Beauty and bass on one of Virginia’s “undiscovered” rivers

Outdoors Bound

ROANOKE, Va. (WFXR) — The poet and author Robert Louis Stevenson once wrote: “Smooth it glides upon its travel…”

He was talking about rivers, and those six words perfectly capture the essence and beauty of those waterways.

Very fitting, because streams are like books. Each riffle, twist, and bend are new pages written in a language only few can decipher.

Some streams, like some books, are better known than others. In our region rivers like the Shenandoah, the New, and the James take the spotlight, and rightfully so. Each is beautiful in its own right.

But, there are some hidden gems among us, too.

The Jackson River is one such stream. It’s like that wonderful old tattered book that you may have overlooked on the shelf, but once opened, you can’t put it down.

Rob England has spent much of his life unlocking the secrets of the Jackson. He is an Ohioan by birth, but a Virginian by choice. He fell in love with the streams in our region, especially the Jackson. England now runs guided trips on area streams through his Appalachian Bronzeback Adventures guide service.

He says the only way to really get to know a stream is by floating it at wave level in a drift raft. His knowledge gives his clients an advantage.

“This fishery is still a very formidable fishery,” England said of the Jackson. “As to the population of smallmouth bass and musky, on a good day, you can catch probably 75 to 100 fish.”

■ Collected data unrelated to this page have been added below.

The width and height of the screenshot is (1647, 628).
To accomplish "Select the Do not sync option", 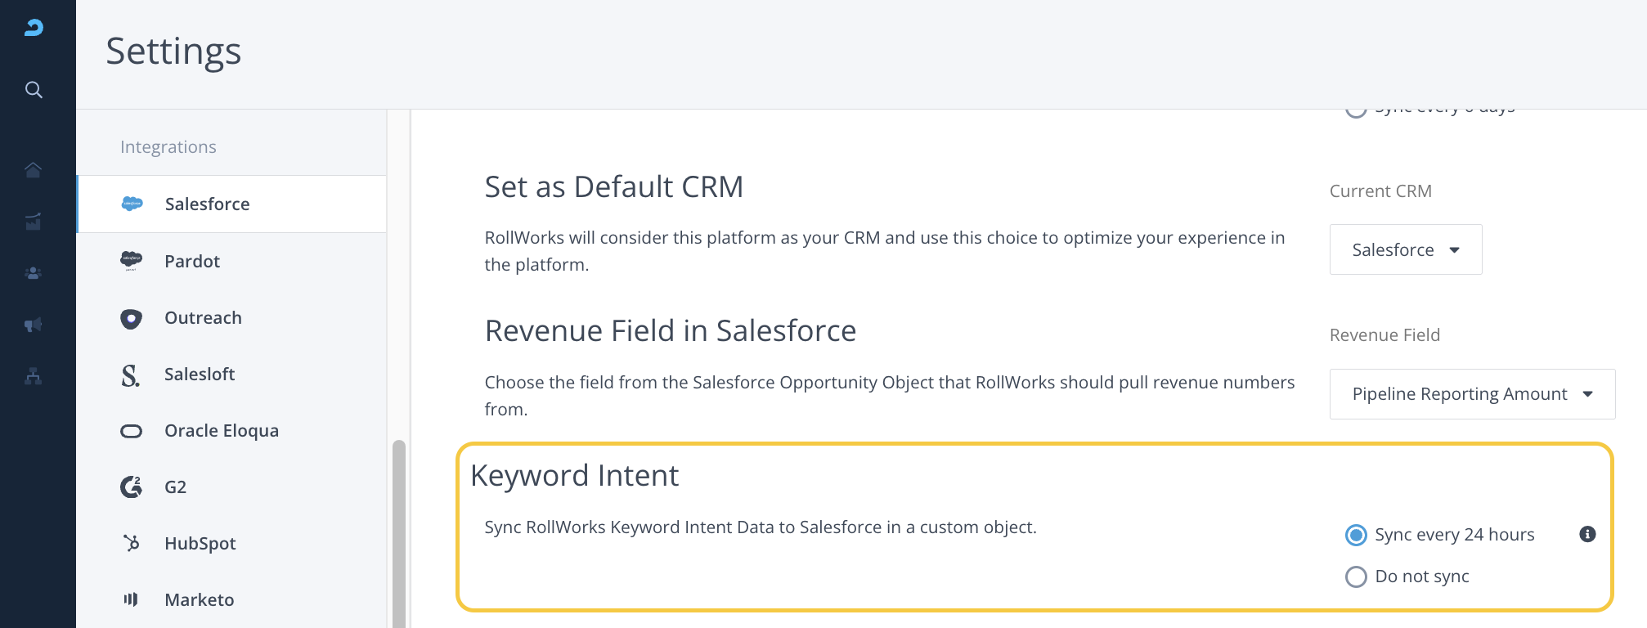I will 1356,576.
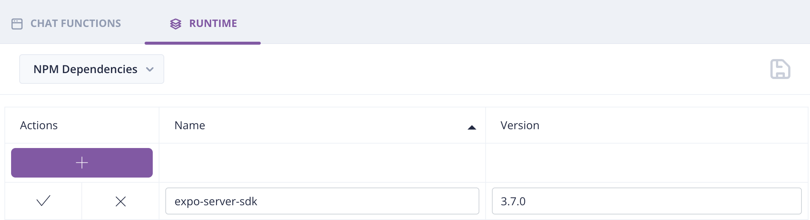Select the Runtime layers icon
The image size is (810, 220).
click(x=176, y=23)
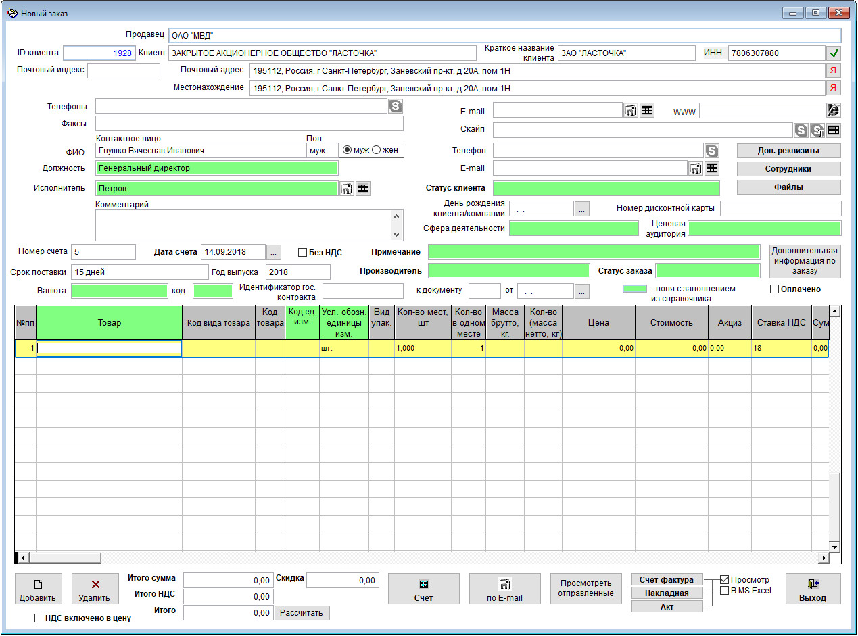858x636 pixels.
Task: Click the Выход exit door button
Action: (813, 589)
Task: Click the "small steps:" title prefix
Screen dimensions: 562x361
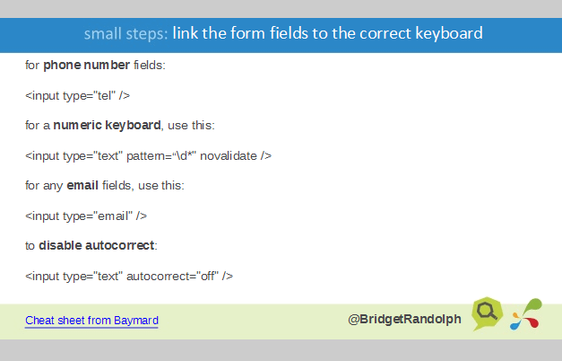Action: (125, 34)

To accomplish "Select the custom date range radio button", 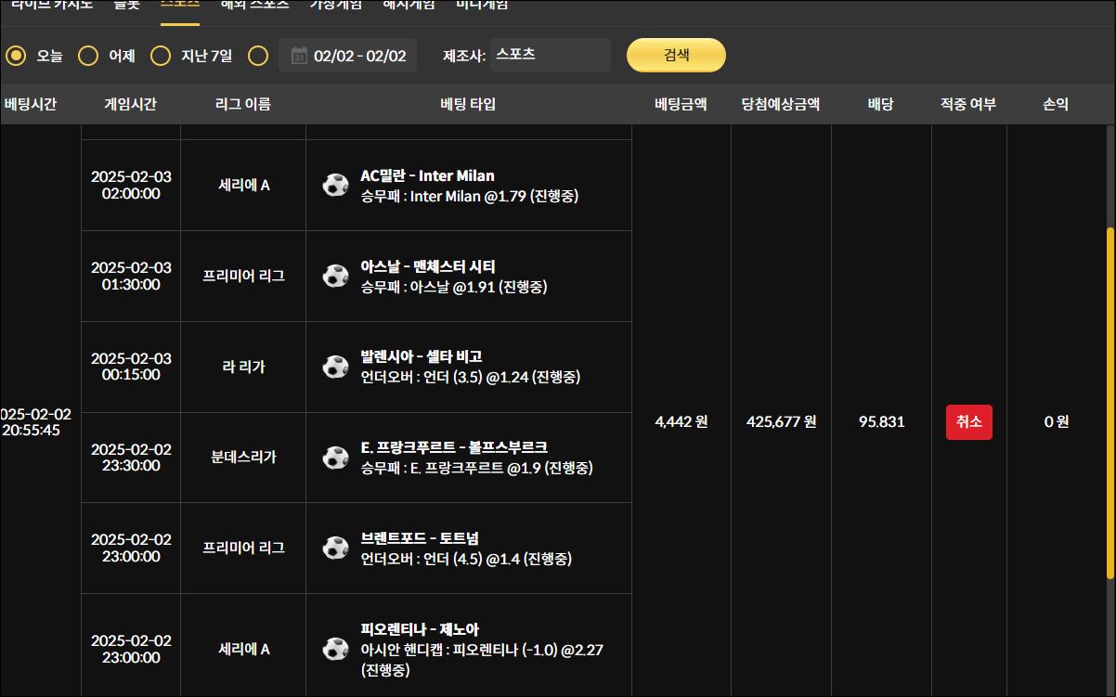I will (x=258, y=56).
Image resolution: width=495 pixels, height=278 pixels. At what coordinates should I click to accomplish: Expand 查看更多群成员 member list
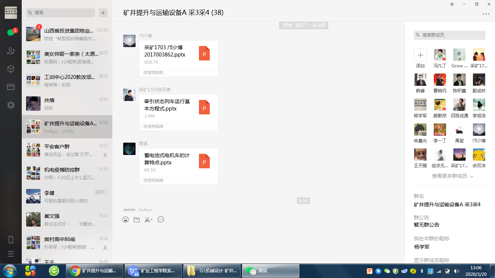(x=453, y=176)
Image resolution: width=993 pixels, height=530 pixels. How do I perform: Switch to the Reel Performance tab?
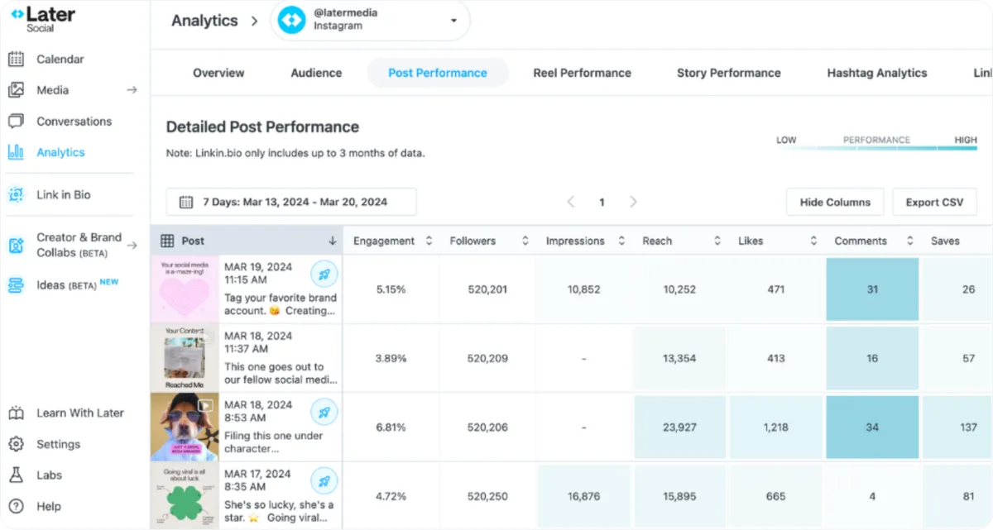[x=582, y=73]

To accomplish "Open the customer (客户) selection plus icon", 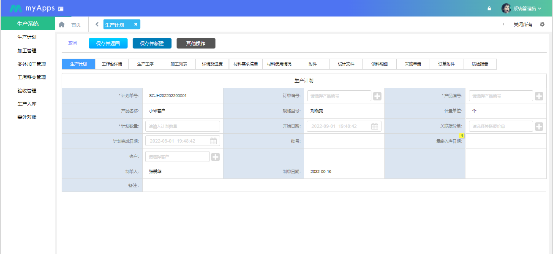I will coord(215,156).
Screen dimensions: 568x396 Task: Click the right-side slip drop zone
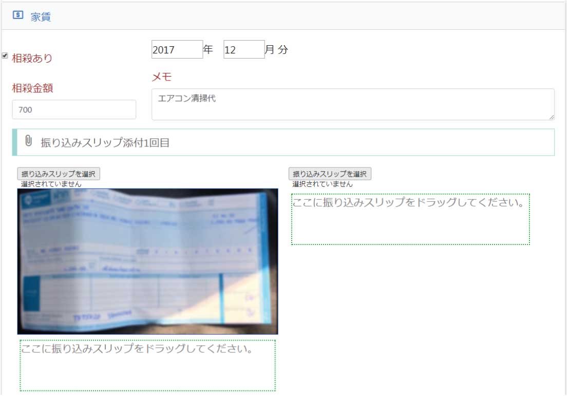coord(410,219)
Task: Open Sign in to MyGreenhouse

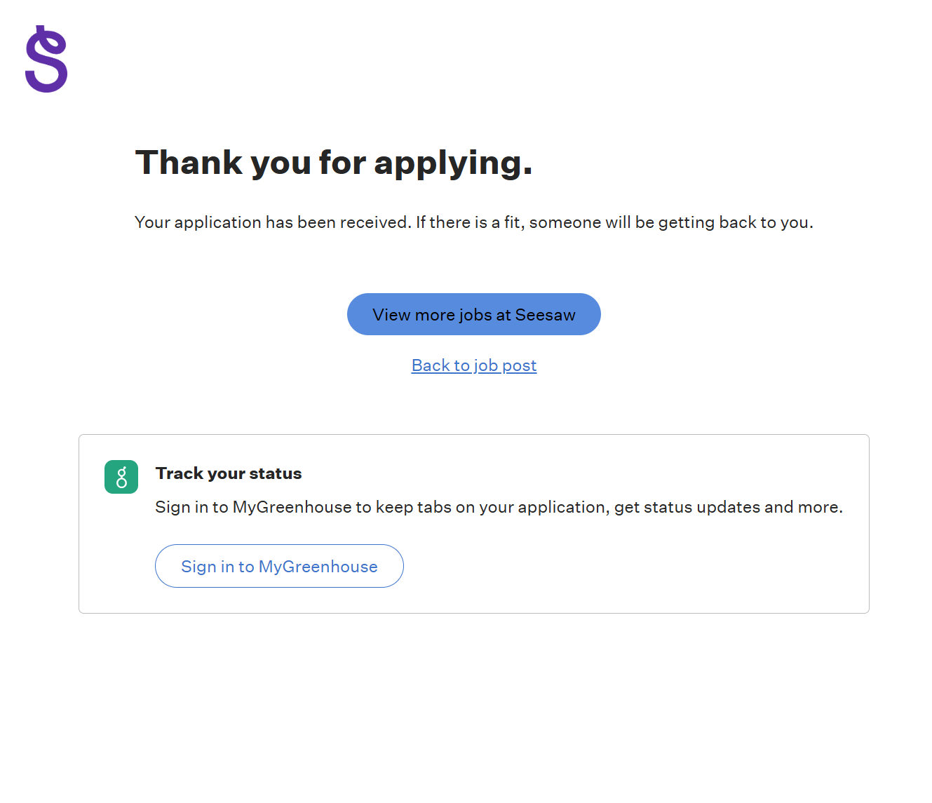Action: tap(279, 566)
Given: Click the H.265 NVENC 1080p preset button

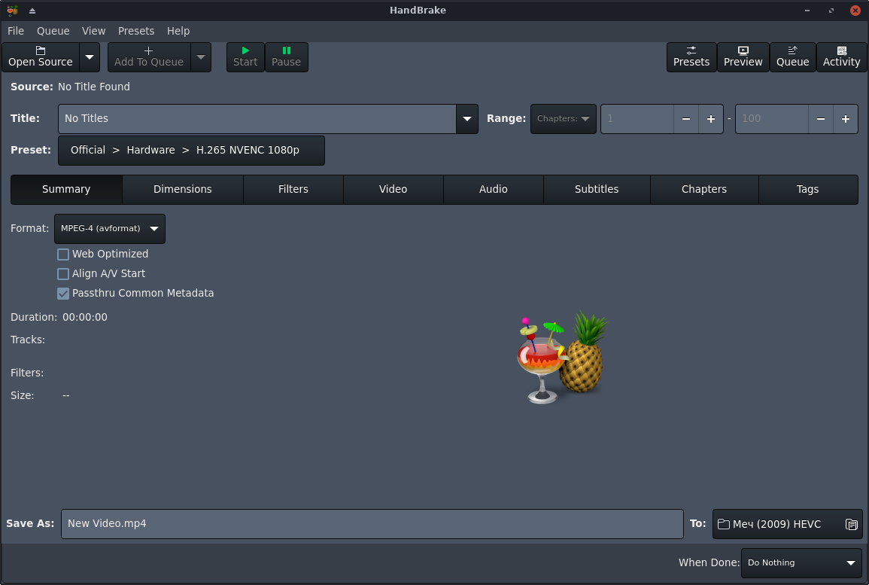Looking at the screenshot, I should click(x=191, y=151).
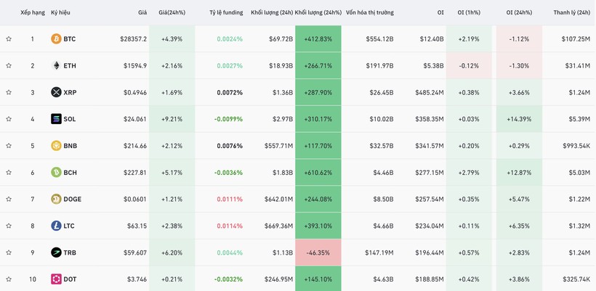Sort by Giá(24h%) column header

[x=172, y=12]
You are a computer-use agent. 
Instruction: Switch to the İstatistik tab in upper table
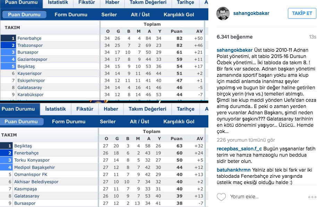tap(58, 3)
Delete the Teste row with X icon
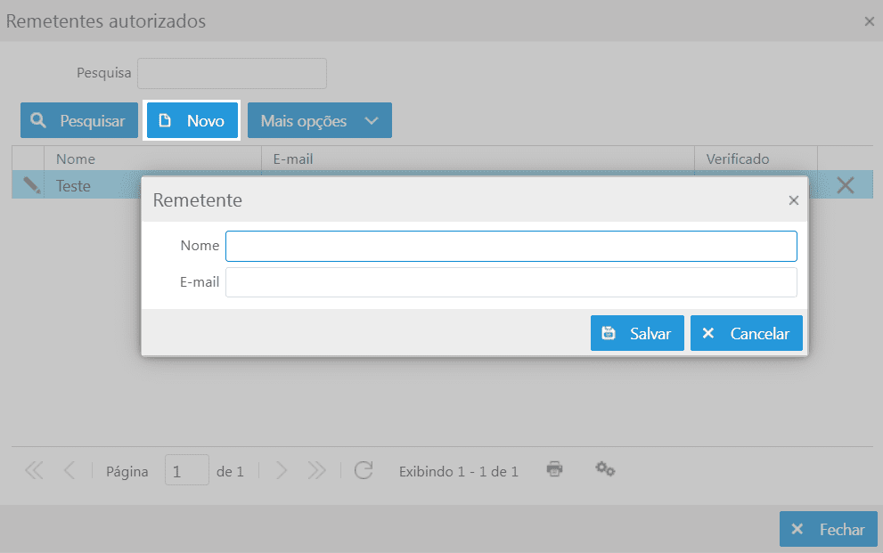Viewport: 883px width, 553px height. click(845, 185)
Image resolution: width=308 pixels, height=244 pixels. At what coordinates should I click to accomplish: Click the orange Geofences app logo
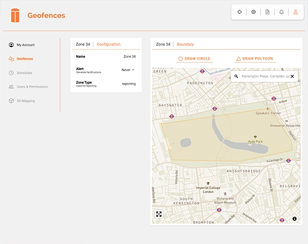pos(15,15)
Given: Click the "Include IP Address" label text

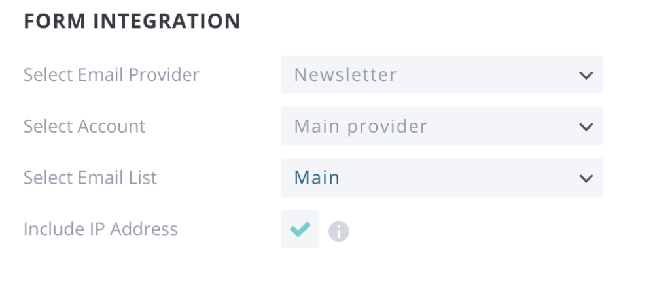Looking at the screenshot, I should coord(101,229).
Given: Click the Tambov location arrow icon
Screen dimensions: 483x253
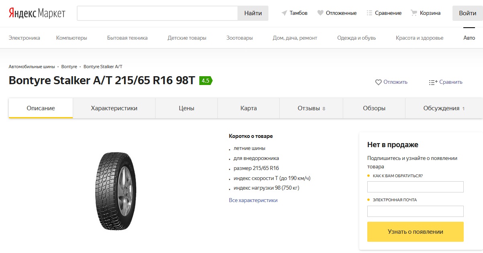Looking at the screenshot, I should tap(284, 13).
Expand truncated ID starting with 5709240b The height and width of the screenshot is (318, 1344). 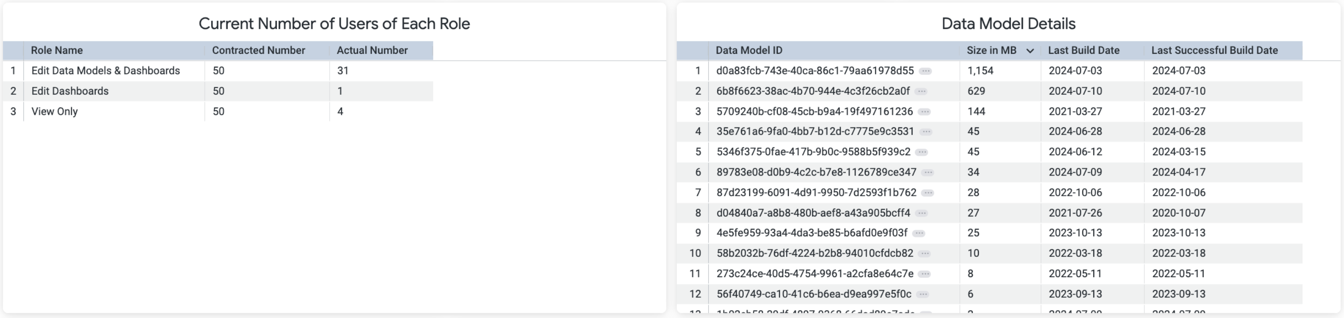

England has been running trips on the Jackson for more than a decade. One of his favorite floats is from Clifton Forge through Rainbow Gap and down to the Head of the James.

“It’s just a gorgeous stretch of river,” England said, gesturing up the tree-covered hillsides on either side of the stream. “You can only get this view from the water.”

The Jackson River near Clifton Forge

As a smallmouth fishery, the Jackson is fantastic. In two trips this spring and summer, we caught more than 60 fish with a few trophies mixed in. As a bonus, we also took a brook trout and spotted muskies cruising the streambed. England targets those, too.

“This is a strong musky fishery, there are lots of good-sized fish and we catch a lot of them in the spring and fall.”

But, that’s not all. There is wildlife to be seen including otters, bald eagles, and black bears.